-- DATASET RECORDS --
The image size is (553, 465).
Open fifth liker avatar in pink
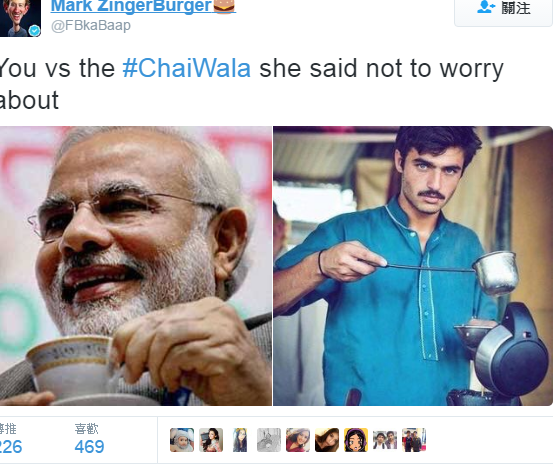pos(298,440)
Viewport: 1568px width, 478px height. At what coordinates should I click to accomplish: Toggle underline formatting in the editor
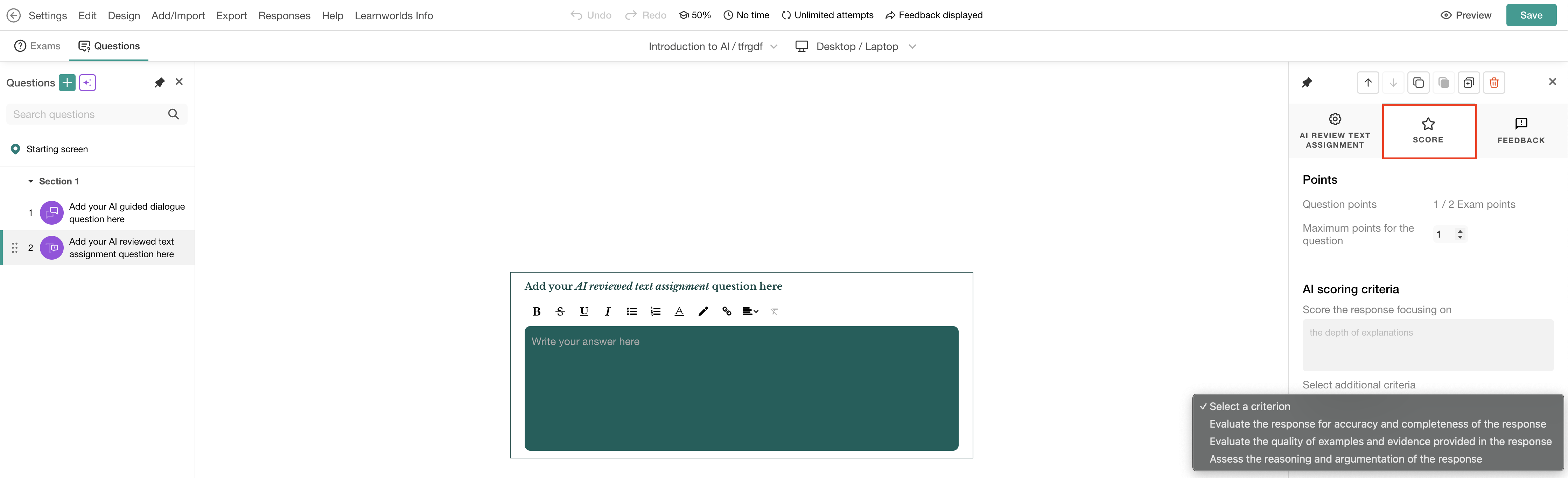[x=584, y=311]
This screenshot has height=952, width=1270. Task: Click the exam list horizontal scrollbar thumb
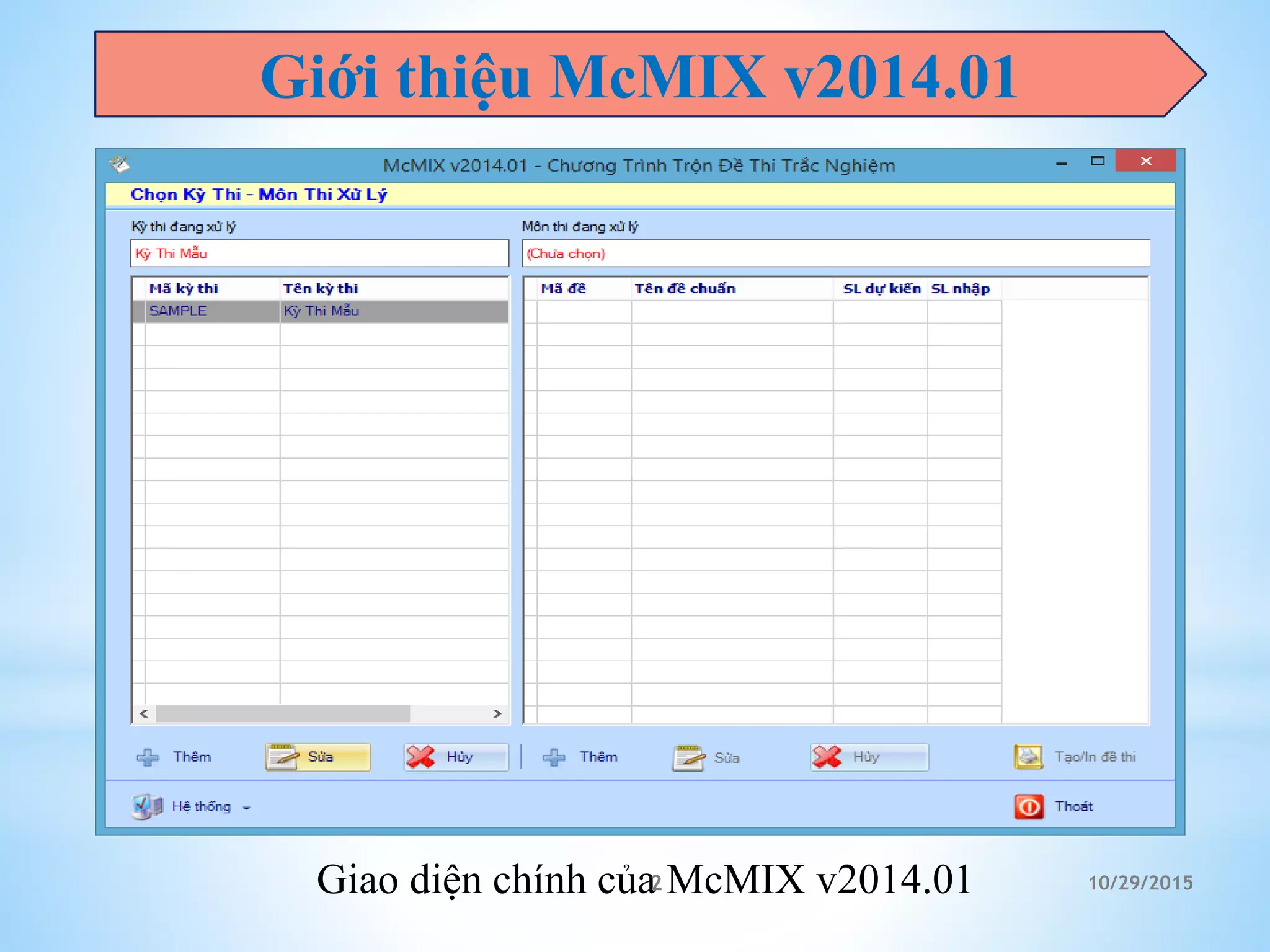click(282, 714)
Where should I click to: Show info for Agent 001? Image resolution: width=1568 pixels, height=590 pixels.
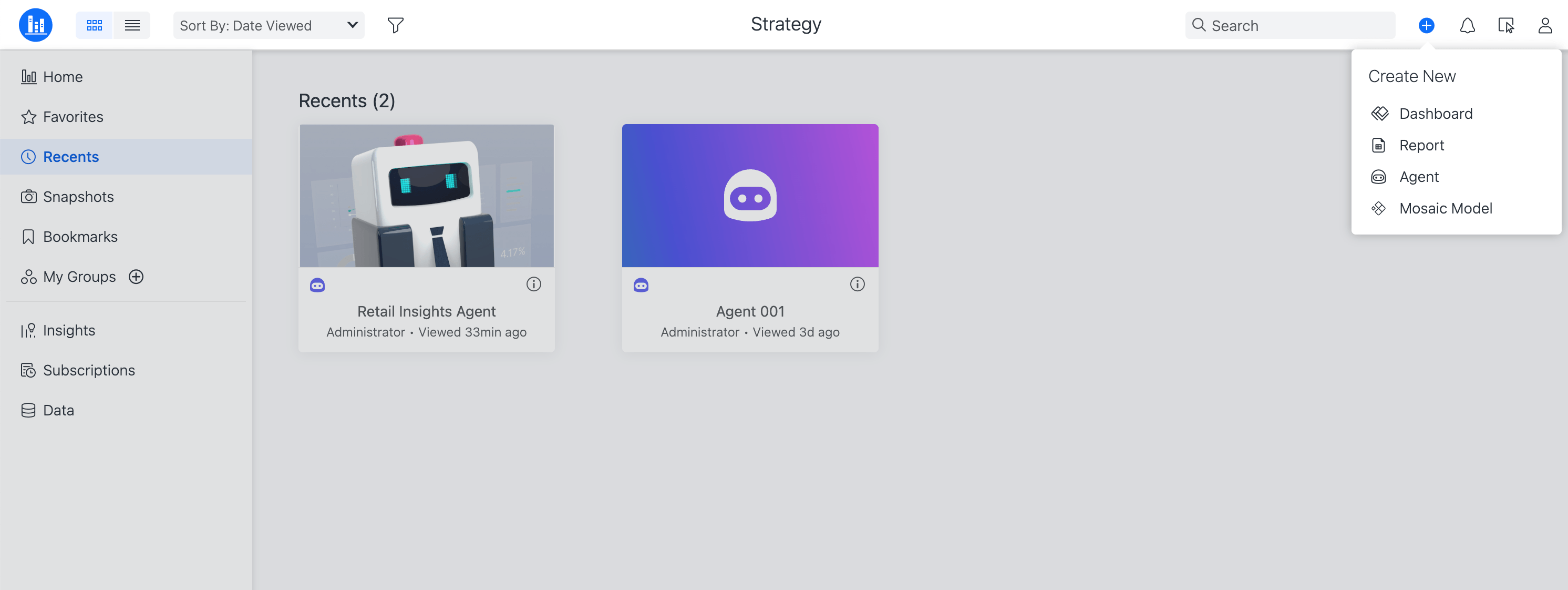point(857,284)
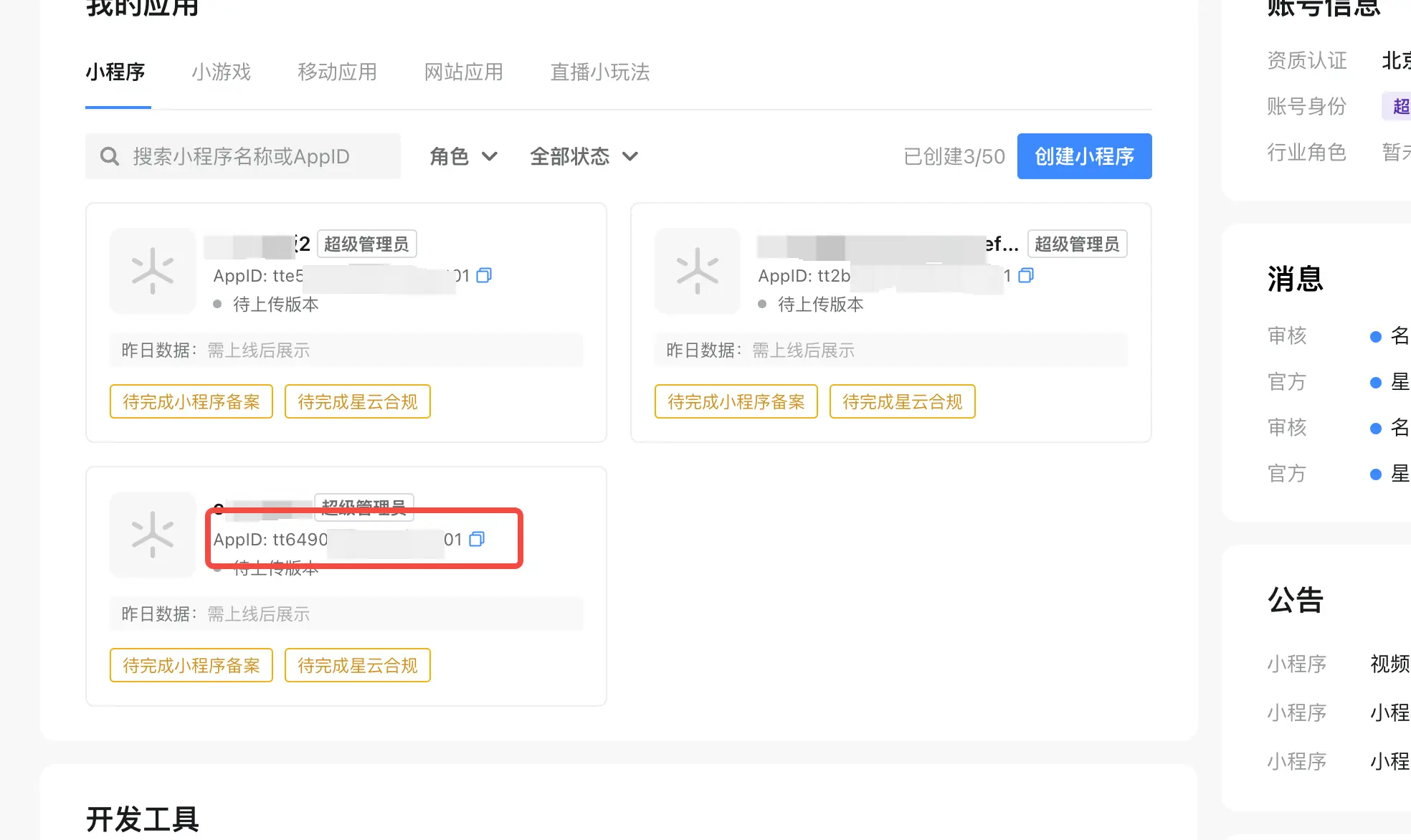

-- EXERCISE GOAL --
Turn all of the records above into a numbered list, skipping any blank lines. Leave the pictures out.

-- OUTPUT BELOW --
1. The image size is (553, 465).
2. Open fifth liker avatar in pink
3. pos(298,440)
4. Viewport: 1568px width, 478px height. At what coordinates should I click to accomplish: Toggle underline formatting in the editor
5. [x=584, y=311]
6. This screenshot has height=952, width=1270. Task: Click the exam list horizontal scrollbar thumb
7. click(282, 714)
8. Where should I click to: Show info for Agent 001? Image resolution: width=1568 pixels, height=590 pixels.
9. point(857,284)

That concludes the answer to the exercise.